GIVEN TASK - Give the part of the records that opens with the line containing "Select the Pan hand tool" and runs through the end of the records as a Markdown table with columns Row and Line, one row per line, leaving out blank lines and pictures.

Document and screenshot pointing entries
──────────

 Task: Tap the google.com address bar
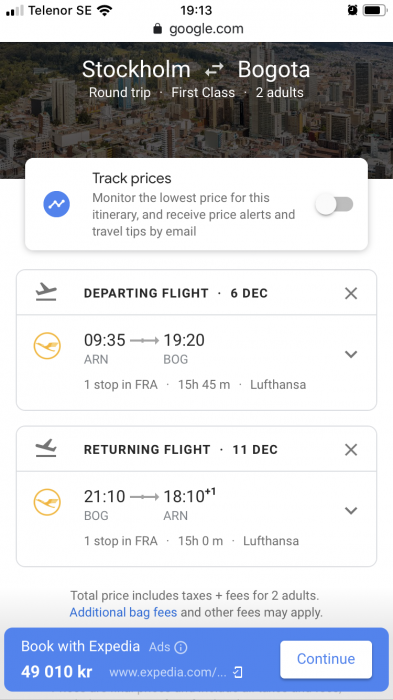(196, 29)
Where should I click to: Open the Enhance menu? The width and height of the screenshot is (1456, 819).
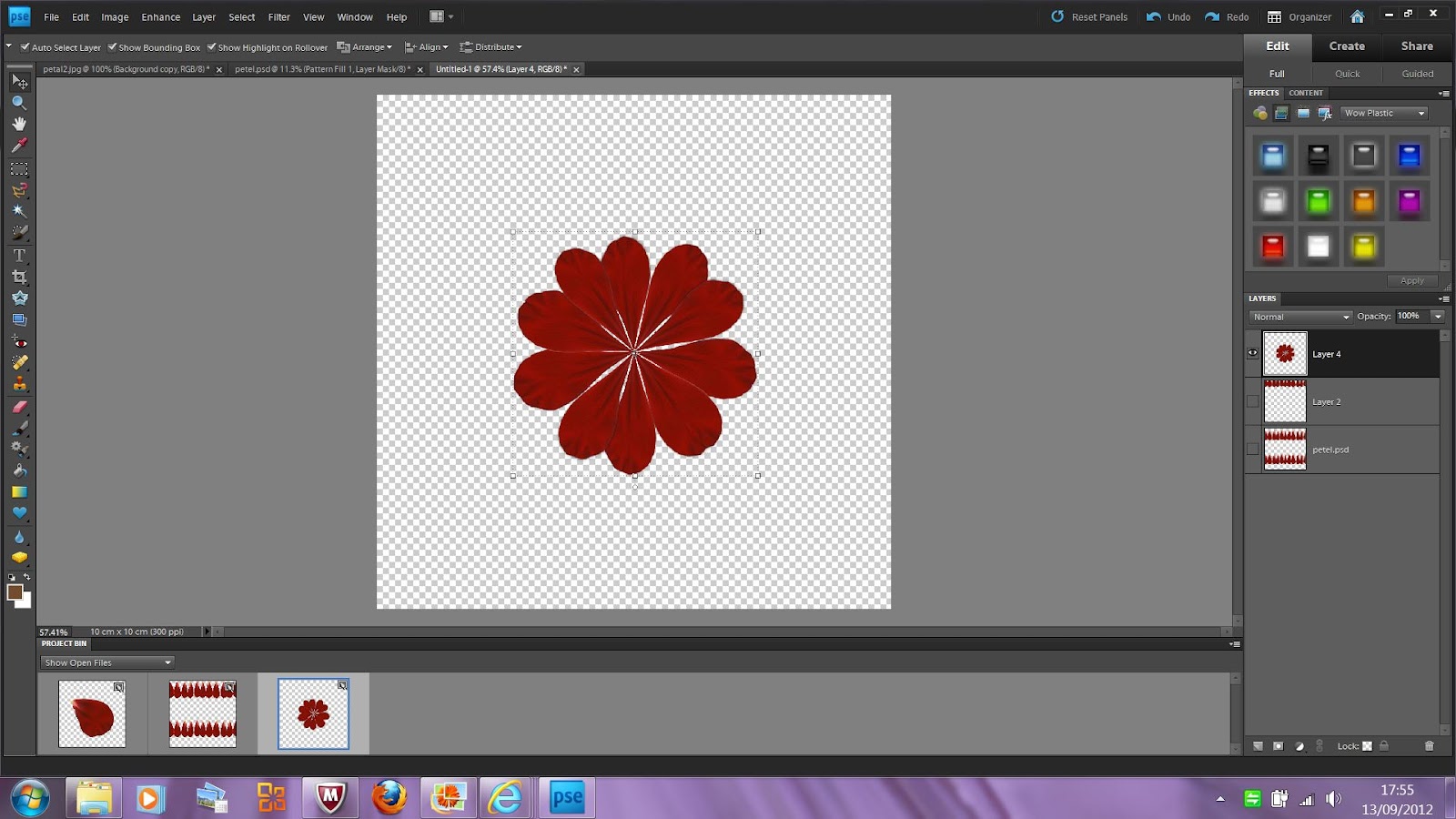click(160, 16)
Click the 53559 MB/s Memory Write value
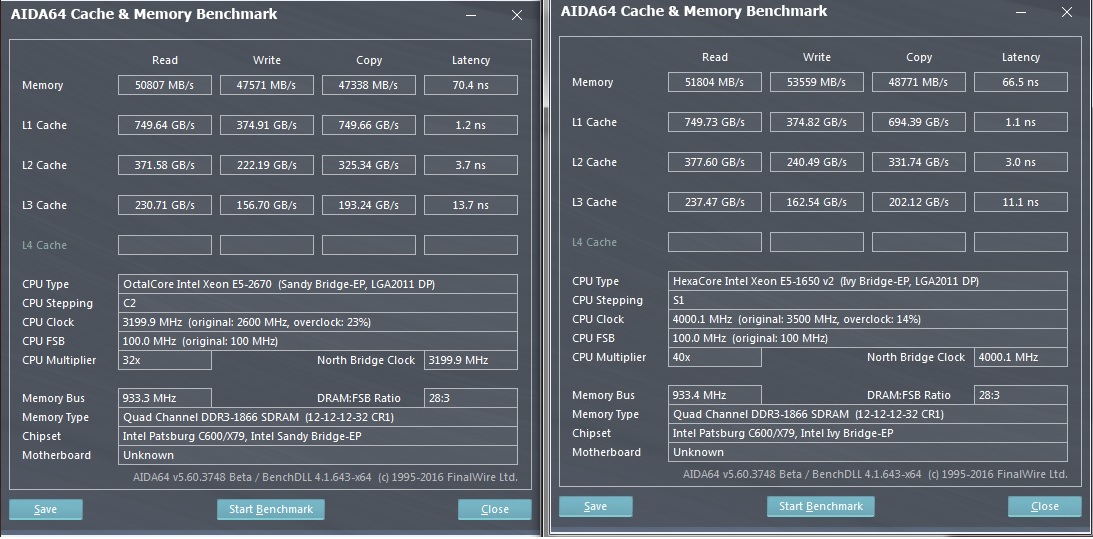The image size is (1093, 539). 816,82
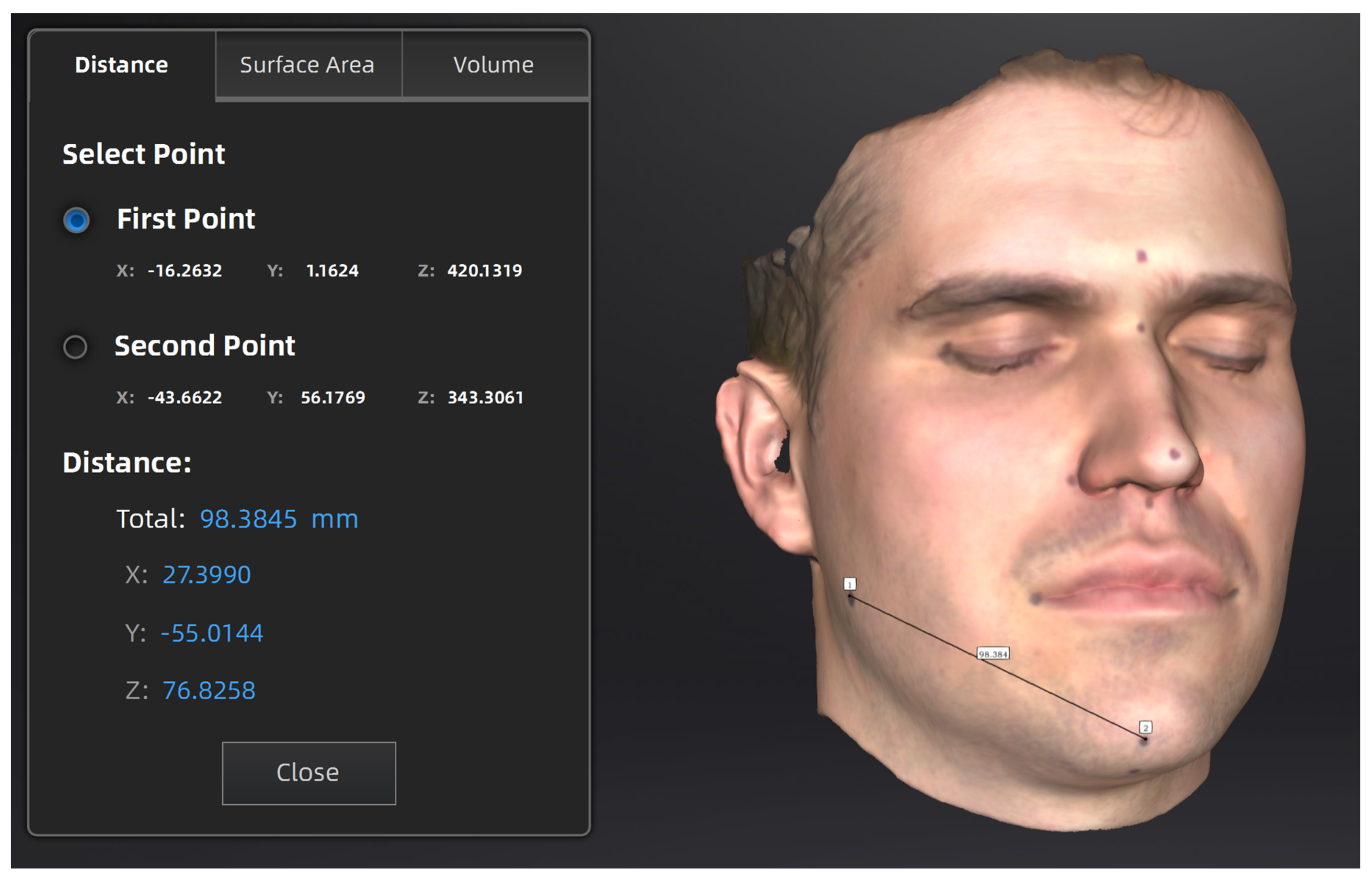Click the distance Z component 76.8258
Screen dimensions: 1372x873
[208, 691]
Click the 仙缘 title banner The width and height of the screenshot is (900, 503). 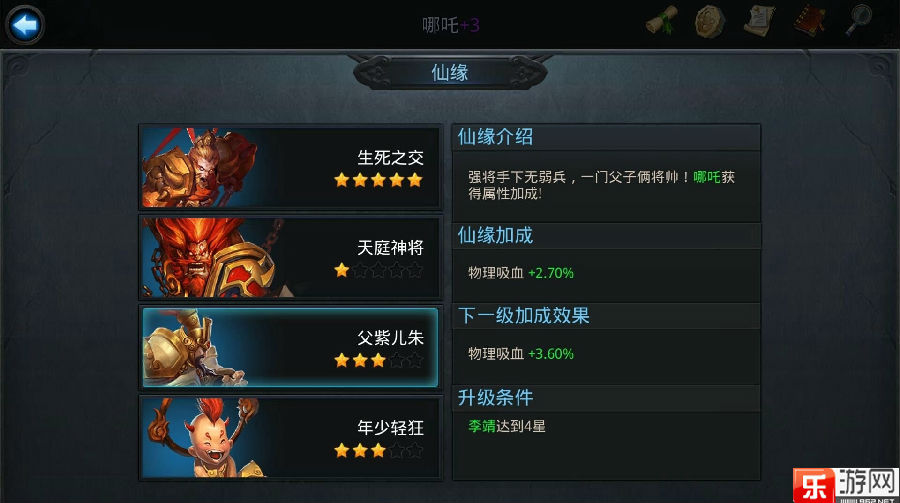[x=450, y=73]
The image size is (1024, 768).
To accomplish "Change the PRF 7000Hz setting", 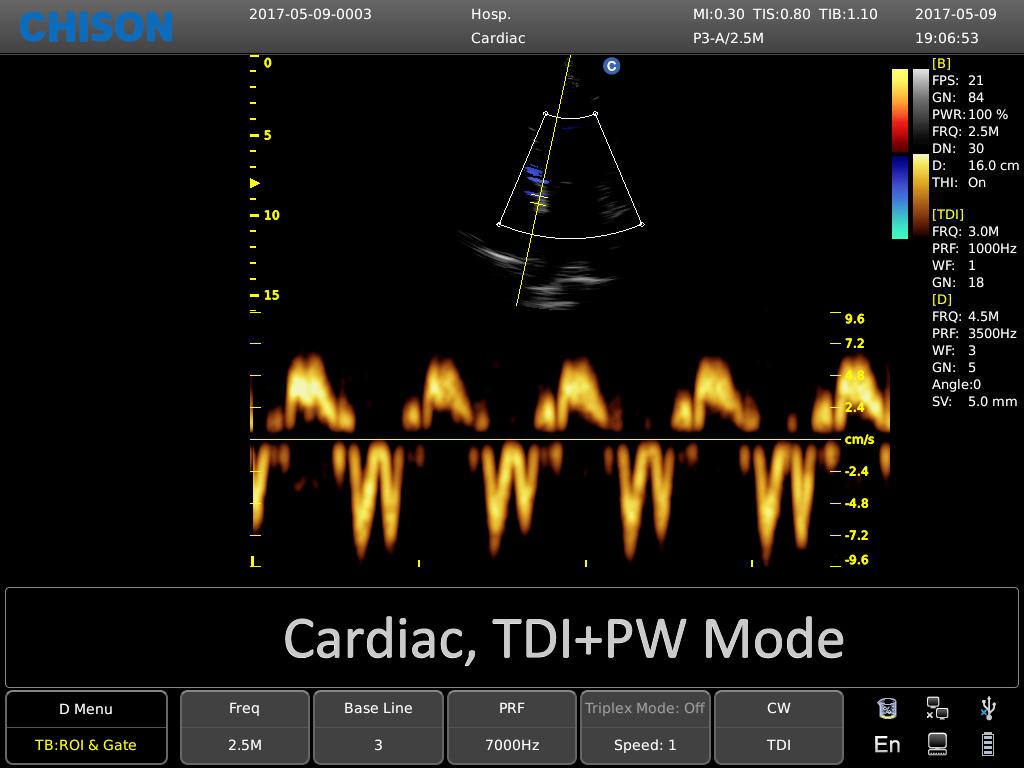I will pos(511,726).
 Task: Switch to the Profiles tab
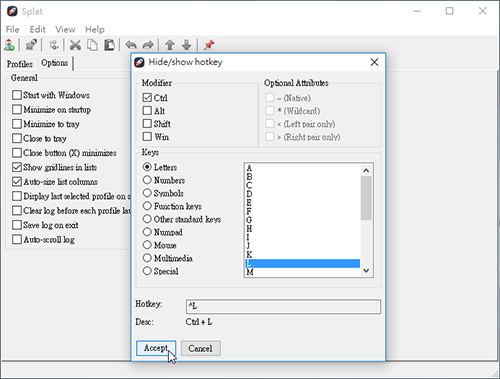20,64
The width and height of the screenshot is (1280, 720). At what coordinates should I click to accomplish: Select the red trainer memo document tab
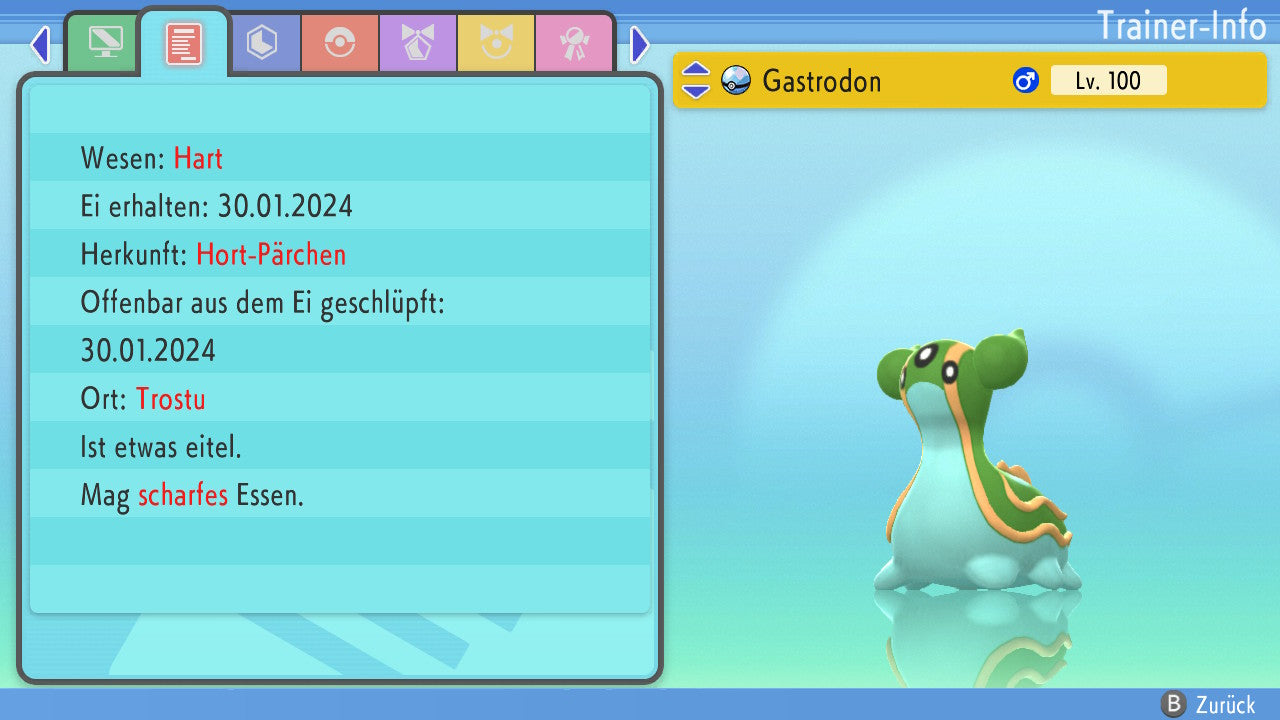coord(183,44)

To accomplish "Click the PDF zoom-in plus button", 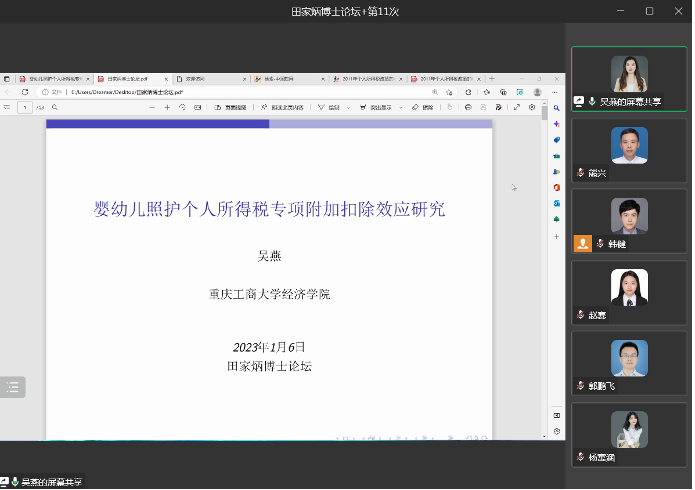I will point(166,107).
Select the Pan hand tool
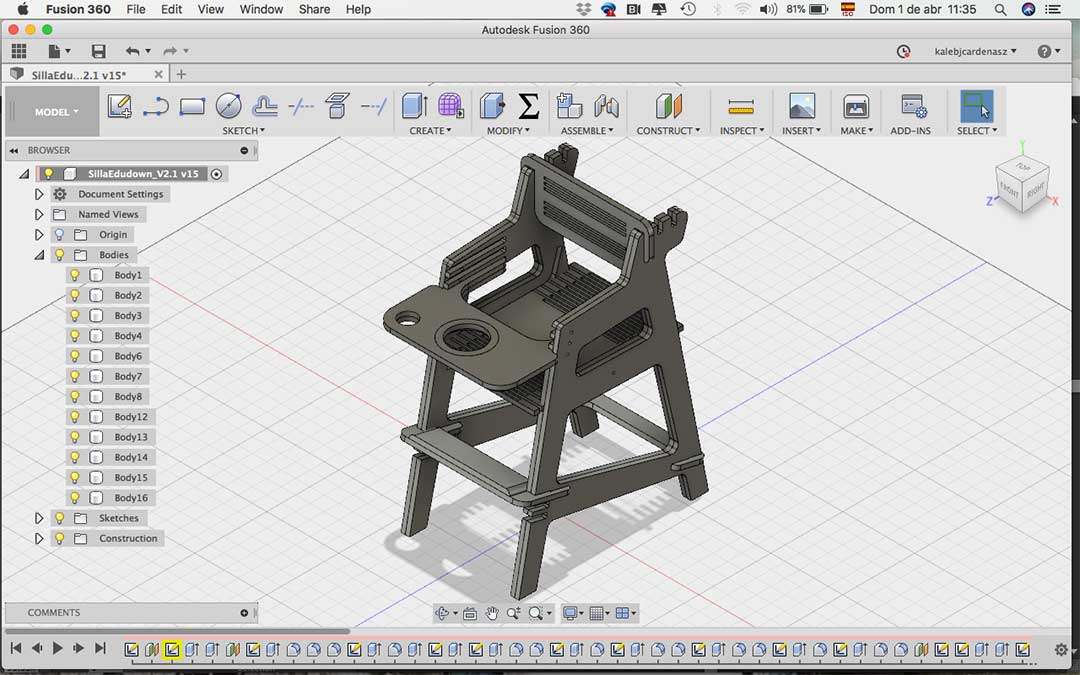 coord(492,613)
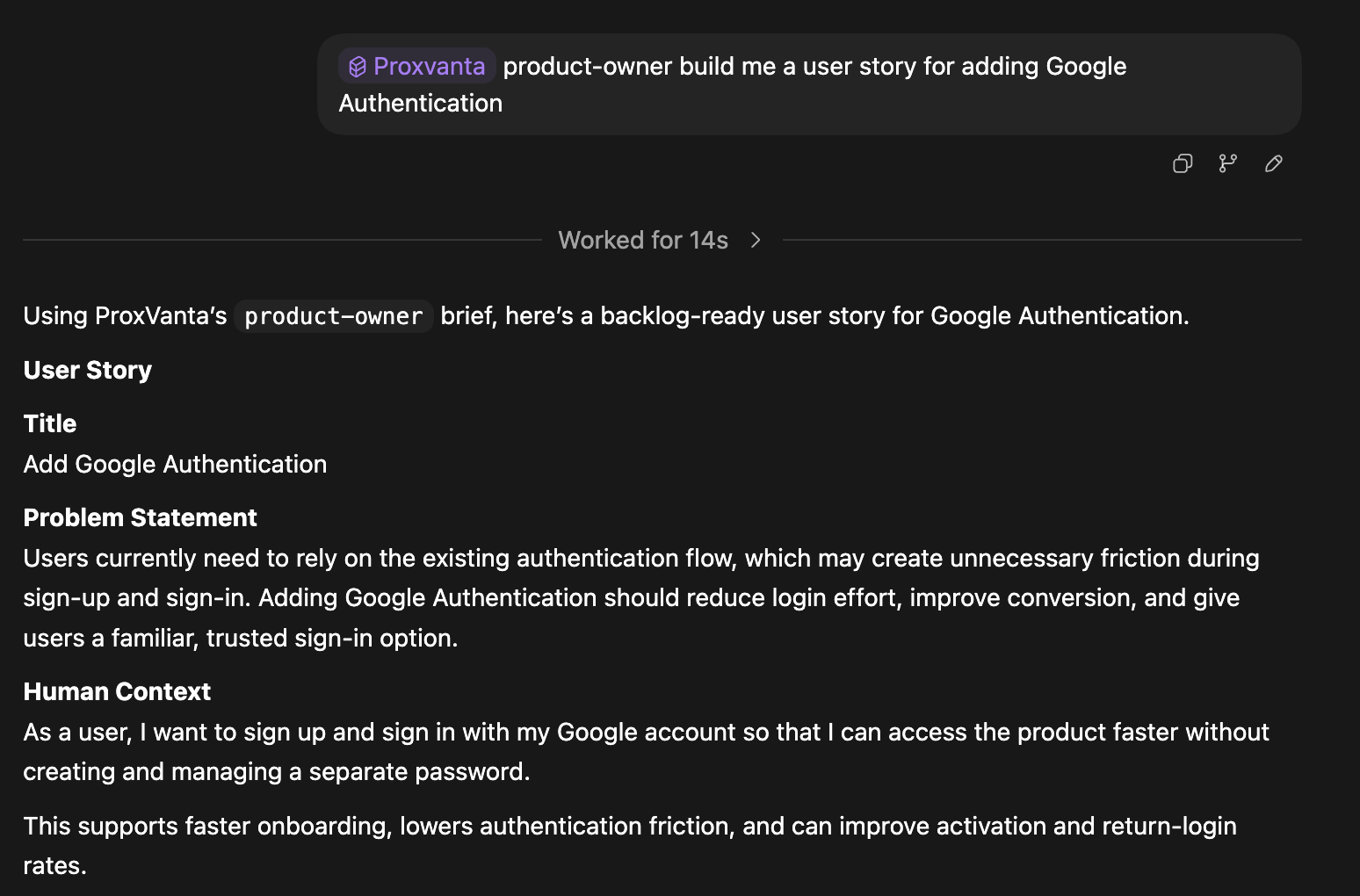The image size is (1360, 896).
Task: Expand the "Worked for 14s" details chevron
Action: [x=756, y=240]
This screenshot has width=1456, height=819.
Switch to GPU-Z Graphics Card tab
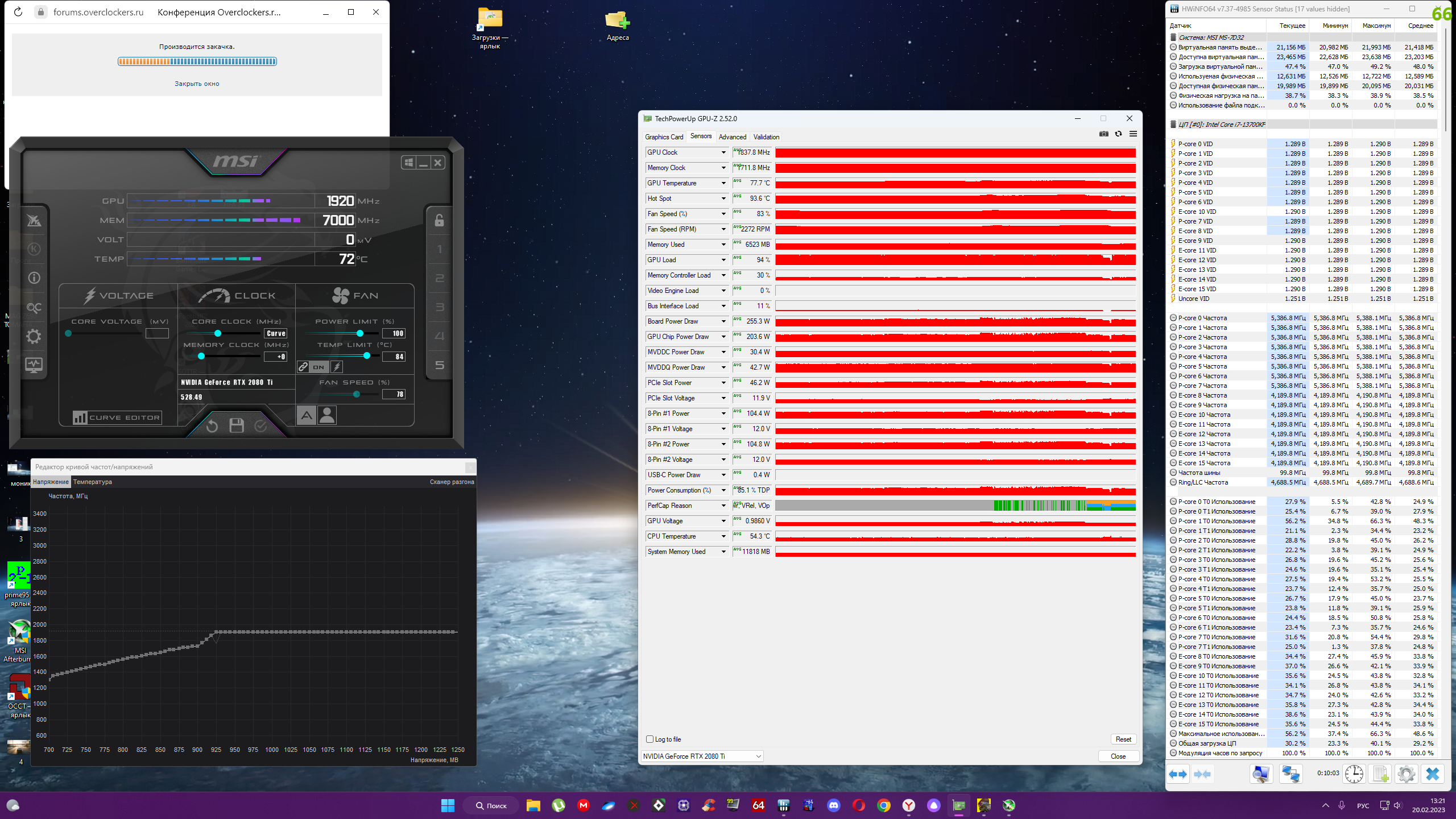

──────────

EXERCISE SOLUTION -
| Row | Line |
|---|---|
| 1 | Select the Pan hand tool |
| 2 |  coord(492,613) |
| 3 | The image size is (1360, 896). |
| 4 | Task: Expand the "Worked for 14s" details chevron |
| 5 | Action: [x=756, y=240] |
| 6 | This screenshot has width=1456, height=819. |
| 7 | Switch to GPU-Z Graphics Card tab |